Bir mü’min, su iktiza ettiğinde, o haliyle en çok bir namaz vaktini kaçırmayacak kadar kalabilir. Ama bu en son limittir. Zira namazı kaçırmak haramdır. Burada esas olan ise, ilk fırsatta o halden kurtulmaktır.
Bir hadislerinde Efendimiz (sallallahu aleyhi ve sellem) böyle bir durumda namaz abdesti gibi abdest alıp yatmayı tavsiye ediyor. (Buharî, gusül, 26) Hz. Aişe validemizin “Su iktiza edince yer, içer ve otururdu.” şeklindeki ifadeleri de, hadis şerhlerinde abdest alıp, elini-ağzını yıkadıktan sonraya hamledilir.
Yalnız bir defasında Nebiler Serveri -ihtimal ki ümmete talim için- mescide çıktı, ön safa kadar geldiğinde hızla geri döndü ve hücreyi saadetlerine girdi. Bir müddet sonra çıktığında başından sular damlıyordu. (Buharî, gusül, 17.) Belki Allah Resulü, bununla ümmete her şeyi göstermek istiyor, böyle bir durumda unutarak camiye girmenin bir mahzur teşkil etmeyeceğini gösteriyordu.
Bir başka defasında da kendisini görünce kaçan Ebu Hureyre’ye daha sonra bunun sebebini soruyor. “Necistim ya Resulallah!” cevabını alınca “Sübhanallah! Hiç mü’min necis olur mu?” (Buharî, gusül, 23) buyuruyor ve âdeta bu durumda da cemaat içinde oturulabileceğini vurguluyor.
Hz. Aişe validemizin ifadeleriyle Allah Resulü (s.a.s), Hz. Aişe (r.anha) aybaşı halinde iken dizine başını kor, yanına oturur, örtüsünü de üzerine alırdı. (Buharî, hayz, 2)

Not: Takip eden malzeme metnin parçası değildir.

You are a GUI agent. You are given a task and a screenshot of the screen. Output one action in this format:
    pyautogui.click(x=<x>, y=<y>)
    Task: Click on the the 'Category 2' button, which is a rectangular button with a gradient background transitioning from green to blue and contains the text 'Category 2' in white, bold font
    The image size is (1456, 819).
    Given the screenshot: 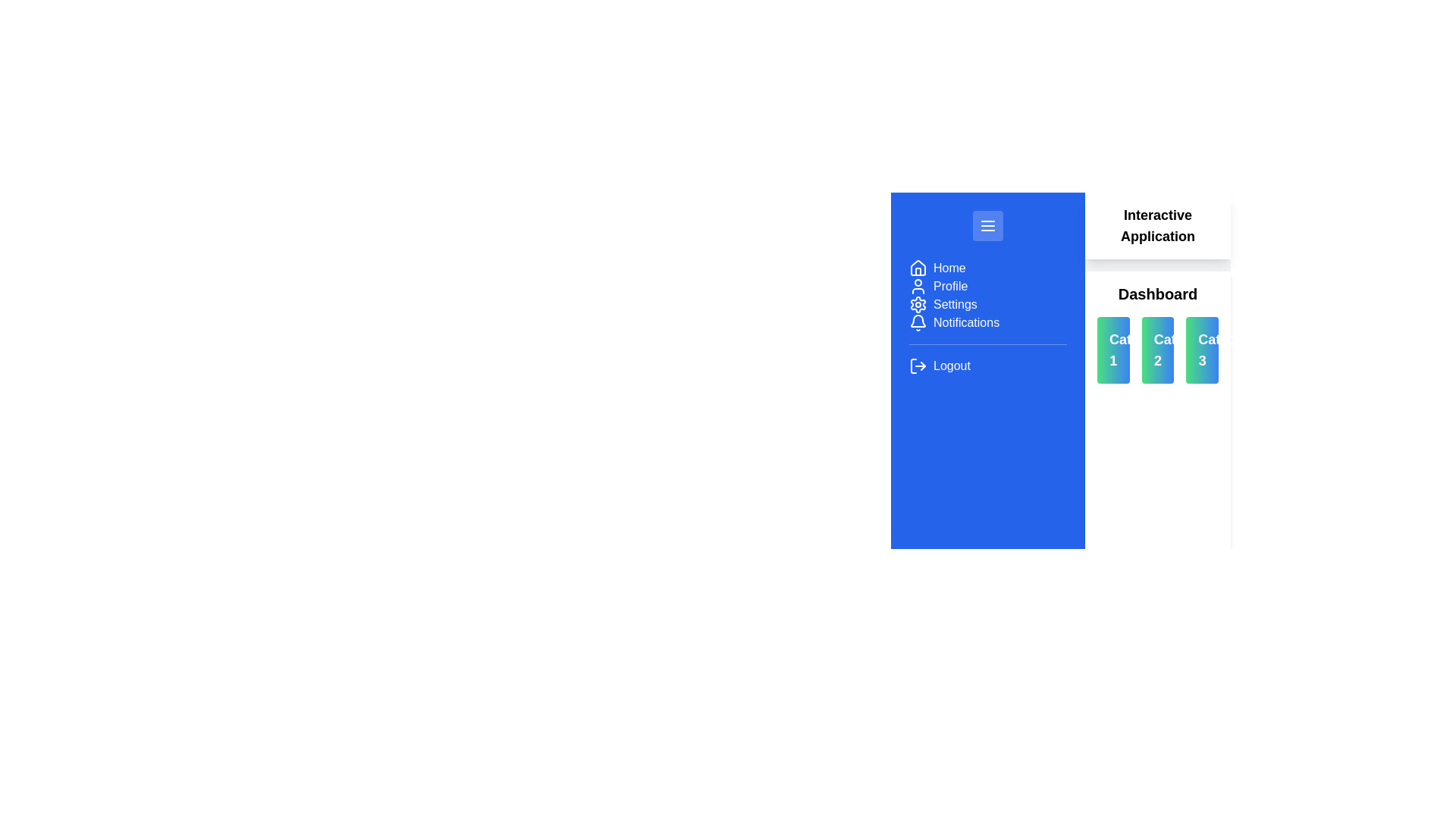 What is the action you would take?
    pyautogui.click(x=1156, y=350)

Ayrıca çok önemli gördüğümüz bir hususa dikkatleri çekmek istiyoruz:
İnsanı, maddî sebepler itibarıyla Allah’ın sıyanetinden (koruması) çıkarabilecek bazı hâller vardır. Erkekler için cünüp olma hâli de bunlardan biri sayılabilir. Bu hâlden kurtulmak iradî olduğu için, insanın yıkanmasını tehir etmesi, ilâhî sıyaneti inkıtaya uğratabilir. Onun için bu hâli fazla uzatmamak ve hemen o hâlden kurtulmak gerekir. Zira bu, hadisin ifadesiyle kanın aktığı mecrada dolaşan şeytan ve emsali varlıklar için en müsait bir zemin ve vasattır.